Search the entries for the word "each" and return every line where it is found.
====== SUPPLIED DATA ======
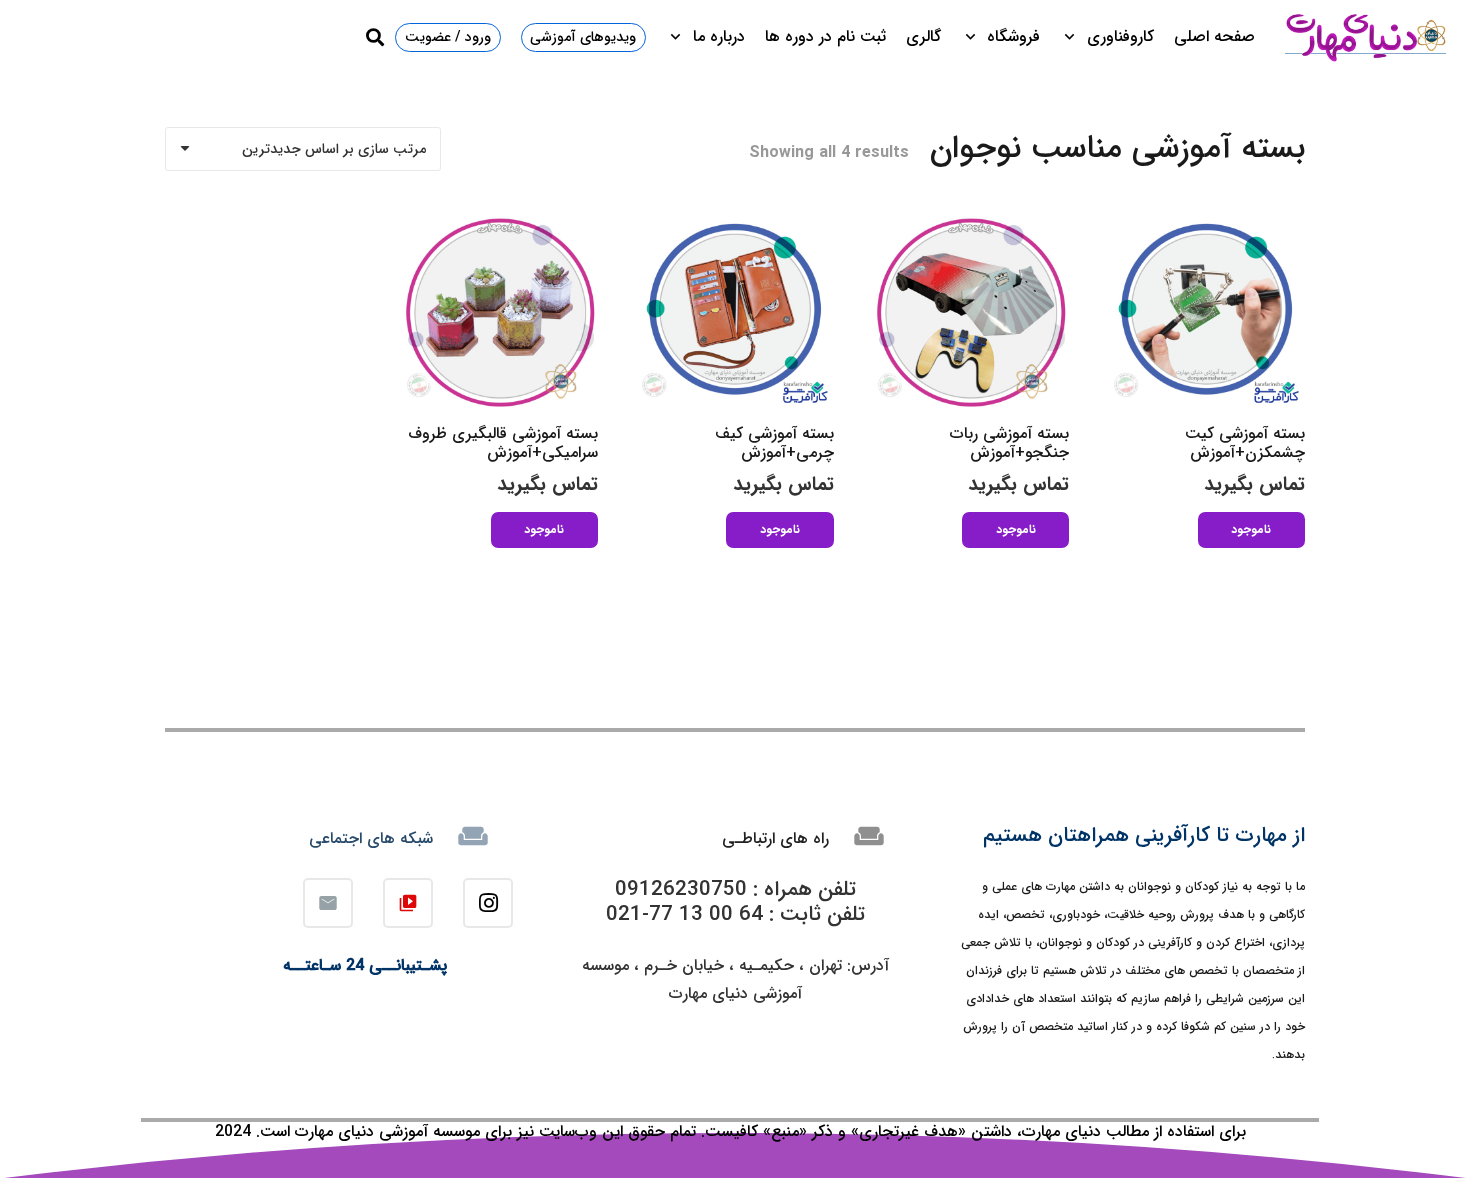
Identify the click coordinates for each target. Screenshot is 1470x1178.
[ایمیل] (328, 903)
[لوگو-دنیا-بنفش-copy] (1365, 37)
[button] (1073, 37)
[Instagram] (488, 903)
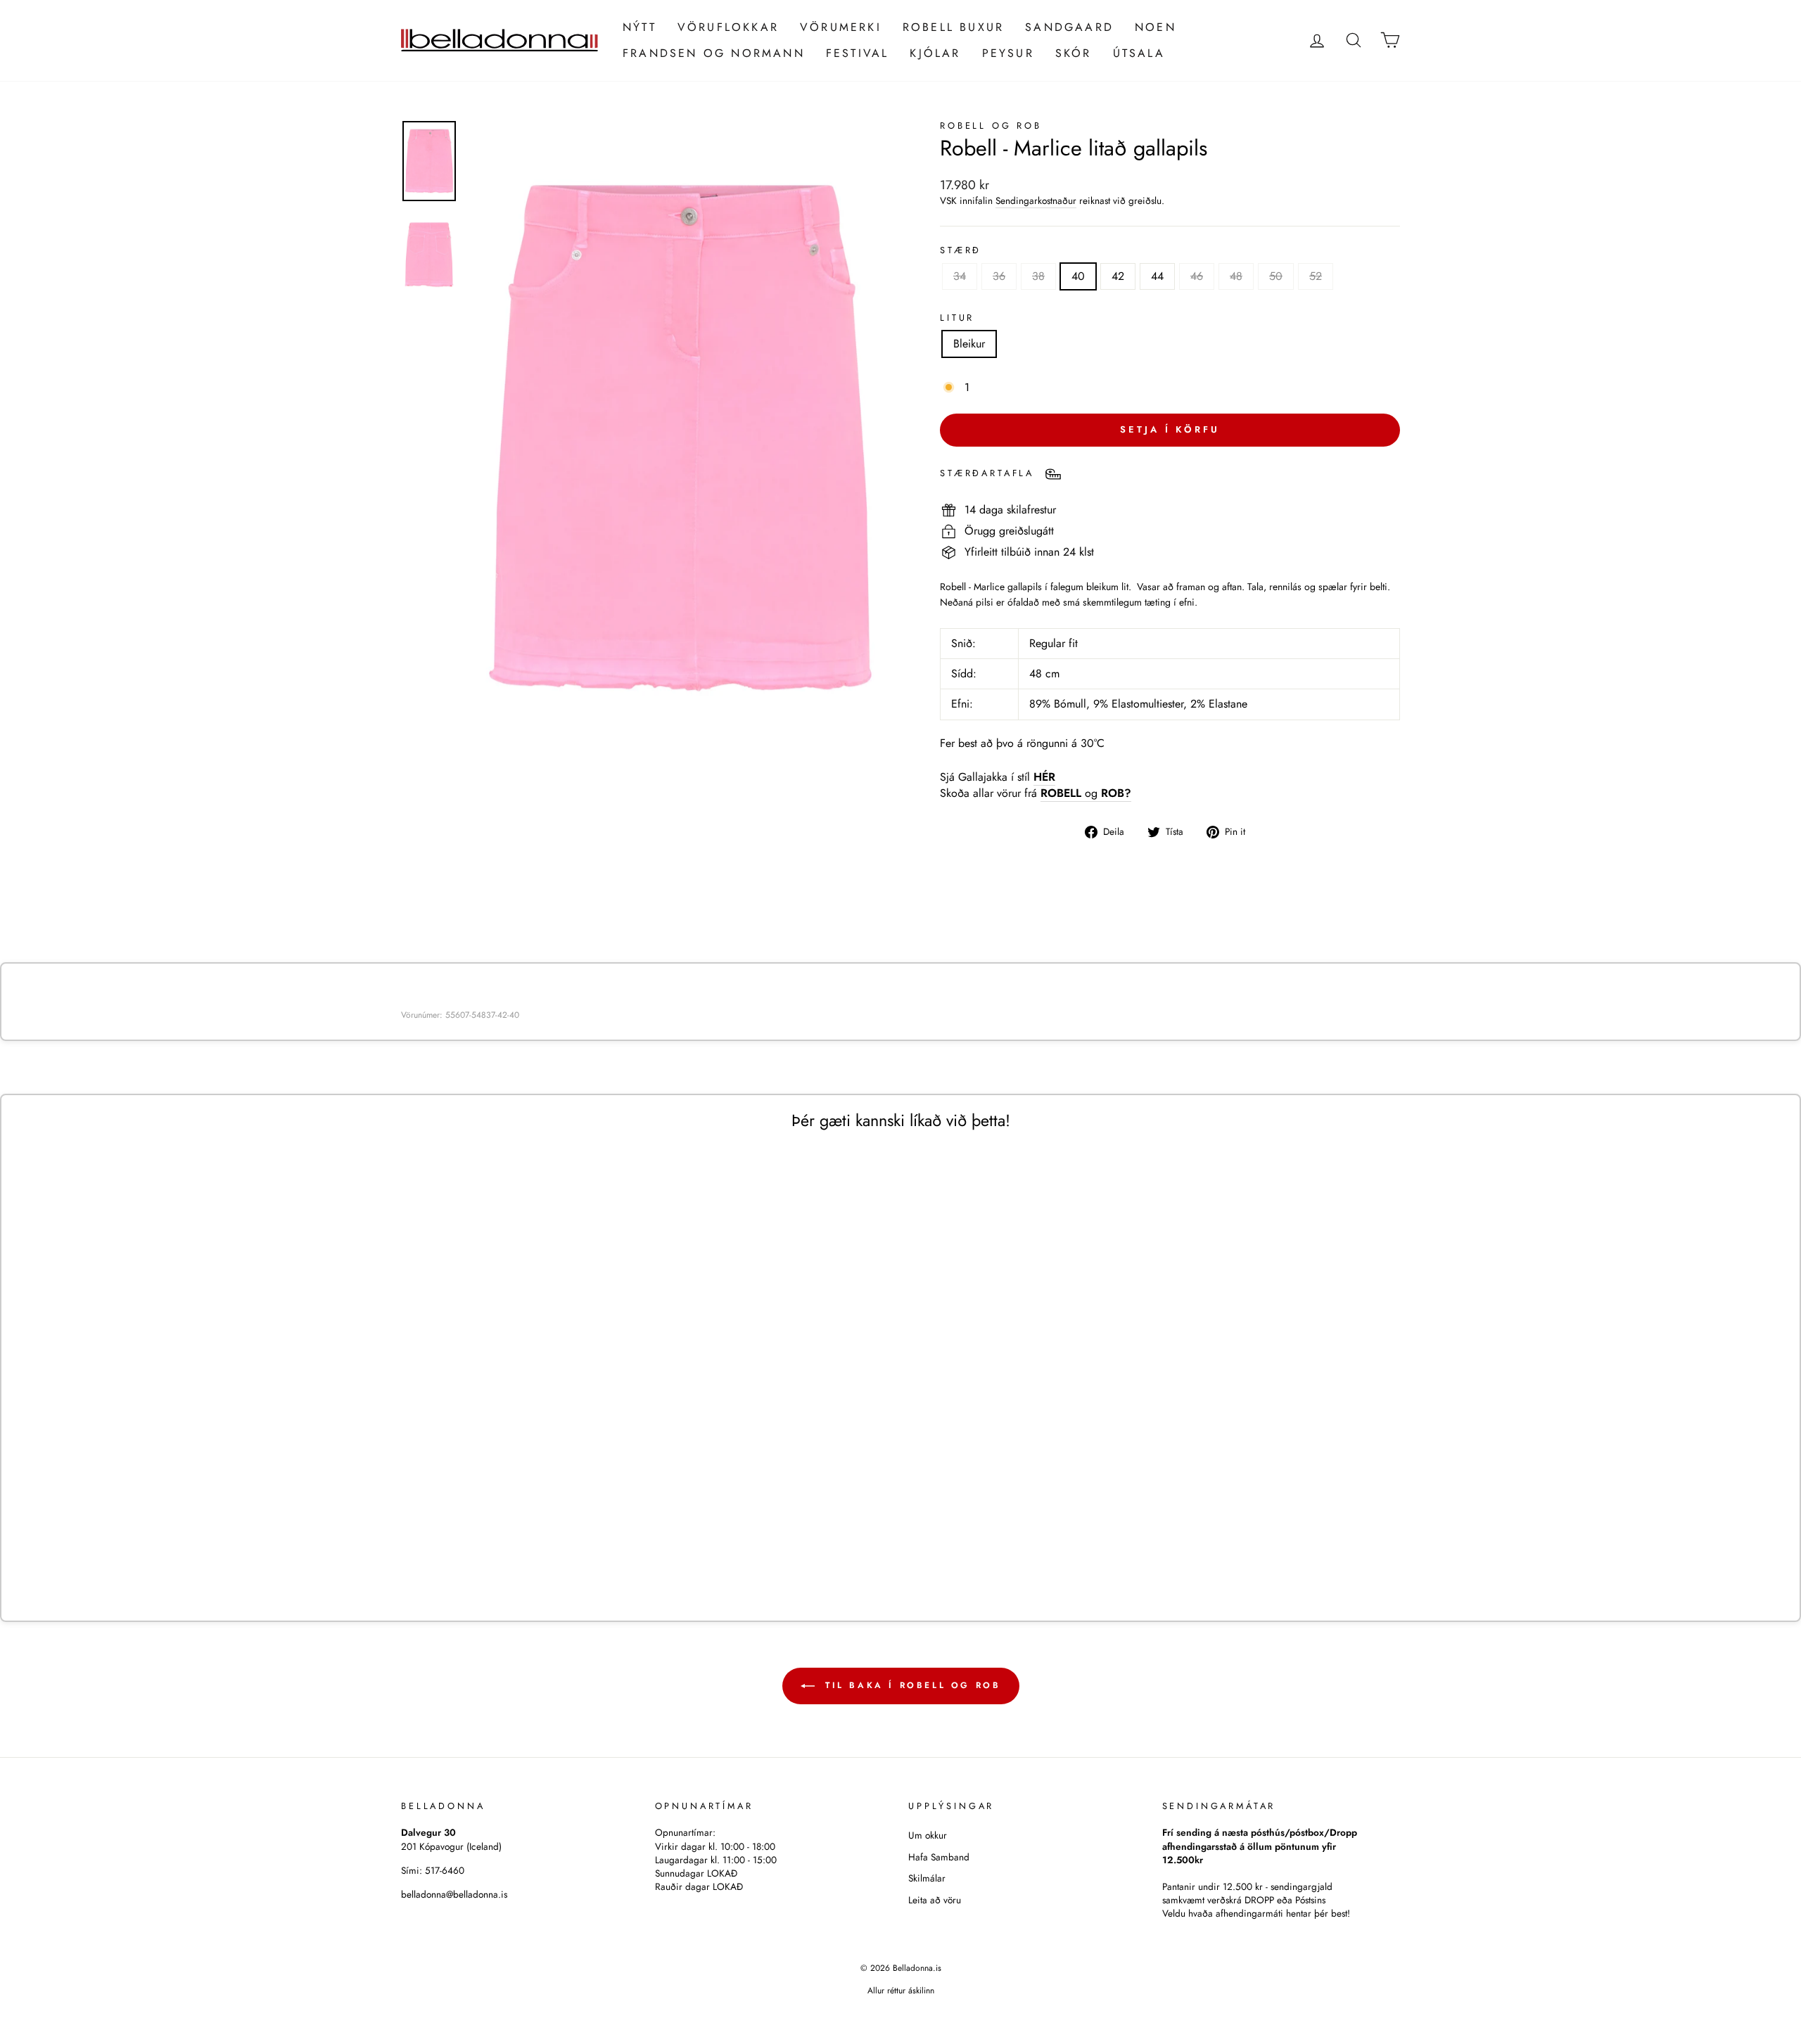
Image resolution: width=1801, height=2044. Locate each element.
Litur (957, 318)
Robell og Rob (991, 125)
======
WORKED SOLUTION —
Identify the click coordinates for each target. Screenshot is 1470x1178.
Image resolution: width=1801, height=2044. Locate each element.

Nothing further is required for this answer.